Article très intéressant. Oui, nous pourrions très bien vivre heureux, comme tant d’autres pays, à l’intérieur de notre hexagone. Mais pour cela il faudrait accepter d’évaluer les bénéfices et les aspects négatifs que nous ont apporté notre appartenance (forcée) à l’UE. Sujet tabou, l’UE est forcément un progrès nous dit on. Très bonne remarque au début de l’article : la mondialisation de la peur avec le Covid 19 et la catastrophe écologique annoncée qui sont deux techniques destinées à nous faire accepter n’importe quoi. La mondialisation pour les échanges économiques et de savoirs existe déjà et elle continuera. La mondialisation pour que tout le monde, tous les pays et tous les individus marchent au même pas ce n’est pas la même chose. Celle là il faut la combattre.
Une autre mondialisation ?
Problème dans la phrase ci-dessous:
au paragraphe: 1. La mondialisation en marche
« La mondialisation a une histoire, et très instructive. » ….C’est incompréhensible!
Il me semble que la conjonction de coordination « et » devrait être remplacée par le verbe être à la troisième personne du présent de l’indicatif soi => « est »
Votre phrase devient alors:
« La mondialisation a une histoire, est très instructive », il serait préférable de lui rajouter enocre le pronom relatif sujet « qui » pour améliorer sa compréhension:
« La mondialisation a une histoire, qui est très instructive ».

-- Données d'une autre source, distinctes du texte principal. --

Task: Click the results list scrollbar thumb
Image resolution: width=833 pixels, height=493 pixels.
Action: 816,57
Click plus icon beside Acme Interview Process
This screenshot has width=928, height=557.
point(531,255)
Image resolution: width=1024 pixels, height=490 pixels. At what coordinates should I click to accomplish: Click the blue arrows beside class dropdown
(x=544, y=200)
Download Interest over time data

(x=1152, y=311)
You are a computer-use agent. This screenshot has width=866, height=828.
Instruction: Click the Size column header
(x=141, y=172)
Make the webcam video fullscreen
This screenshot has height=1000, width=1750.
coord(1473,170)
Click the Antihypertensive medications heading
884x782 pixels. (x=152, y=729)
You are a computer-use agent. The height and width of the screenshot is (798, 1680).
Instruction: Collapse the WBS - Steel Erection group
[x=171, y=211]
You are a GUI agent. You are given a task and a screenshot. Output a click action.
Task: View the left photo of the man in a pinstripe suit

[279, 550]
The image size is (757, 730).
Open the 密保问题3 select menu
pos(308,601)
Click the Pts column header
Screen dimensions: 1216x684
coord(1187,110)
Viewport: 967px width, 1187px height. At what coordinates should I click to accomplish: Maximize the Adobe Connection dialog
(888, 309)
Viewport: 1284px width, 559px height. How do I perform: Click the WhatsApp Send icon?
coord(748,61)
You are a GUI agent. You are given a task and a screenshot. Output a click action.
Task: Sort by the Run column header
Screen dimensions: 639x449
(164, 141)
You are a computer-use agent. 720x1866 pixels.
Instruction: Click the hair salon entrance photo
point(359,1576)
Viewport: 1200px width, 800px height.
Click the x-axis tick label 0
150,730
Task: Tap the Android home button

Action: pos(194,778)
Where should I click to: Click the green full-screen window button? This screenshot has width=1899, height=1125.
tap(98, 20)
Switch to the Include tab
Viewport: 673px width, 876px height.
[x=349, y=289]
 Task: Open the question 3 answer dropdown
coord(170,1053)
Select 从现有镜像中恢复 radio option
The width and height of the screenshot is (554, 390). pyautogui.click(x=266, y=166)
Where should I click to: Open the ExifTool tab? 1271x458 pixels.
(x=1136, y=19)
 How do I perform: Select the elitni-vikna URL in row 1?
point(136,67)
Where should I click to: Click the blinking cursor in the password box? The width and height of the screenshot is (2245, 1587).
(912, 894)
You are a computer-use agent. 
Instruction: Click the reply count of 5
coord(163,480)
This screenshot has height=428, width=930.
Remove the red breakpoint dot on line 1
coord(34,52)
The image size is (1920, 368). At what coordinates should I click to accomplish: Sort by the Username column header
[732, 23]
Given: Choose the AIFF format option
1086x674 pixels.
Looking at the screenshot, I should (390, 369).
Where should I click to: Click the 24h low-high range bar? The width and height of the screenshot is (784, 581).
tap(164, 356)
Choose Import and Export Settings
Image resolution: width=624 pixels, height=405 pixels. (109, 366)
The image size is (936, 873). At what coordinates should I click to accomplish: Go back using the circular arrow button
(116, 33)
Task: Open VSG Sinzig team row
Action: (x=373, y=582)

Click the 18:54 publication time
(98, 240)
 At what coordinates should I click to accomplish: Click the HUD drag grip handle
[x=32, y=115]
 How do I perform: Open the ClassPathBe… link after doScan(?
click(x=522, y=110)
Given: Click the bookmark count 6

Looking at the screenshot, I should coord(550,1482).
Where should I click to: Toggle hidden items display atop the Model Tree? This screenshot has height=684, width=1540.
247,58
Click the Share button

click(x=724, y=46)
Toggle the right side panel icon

Merci d’apporter les corrections nécessaires
PhB
Une autre mondialisation ?
merci pour ce très bon articlle un petit mot est venu ‘contre’ et oui c’est pourquoi je soutiens absolument Mme LUDIVINE DE L A ROCHERE qui a toujours le mot juste et modéré il y a déjà beaucoup de malheurs a colmater et ce monde est trop grans merci pour nous avoir résumé les grands TEMPS mais je pense a nos Chartreux ‘elle tourne’ le côté langage « silicet’ donne toute la qualité a cette langue mais chacun y va de son grain de sel et on va vers le grand déclin car rien de nouveau orgueil jalousie et mensonges (d’ailleurs par connaissances limitées, omission)
et bien faisons confiance en la DIVINE PROVIDENCE !!!!
et oui on est contre tout et notre SAcha Guitry disait(‘je suis contre les femmes tout contre !)
merci mais n’oublions pas les mots vocations !!! et le plus dur c’est d’accepter sa route !!!
Une autre mondialisation ?
D’accord avec vous si les personnes qui gèrent les intérêts de la France dans la mondialisation ne sont pas des bourgeois de Calais (Amiens est proche). Les multiples dépendances dont nous souffrons ne sont pas pour me rassurer.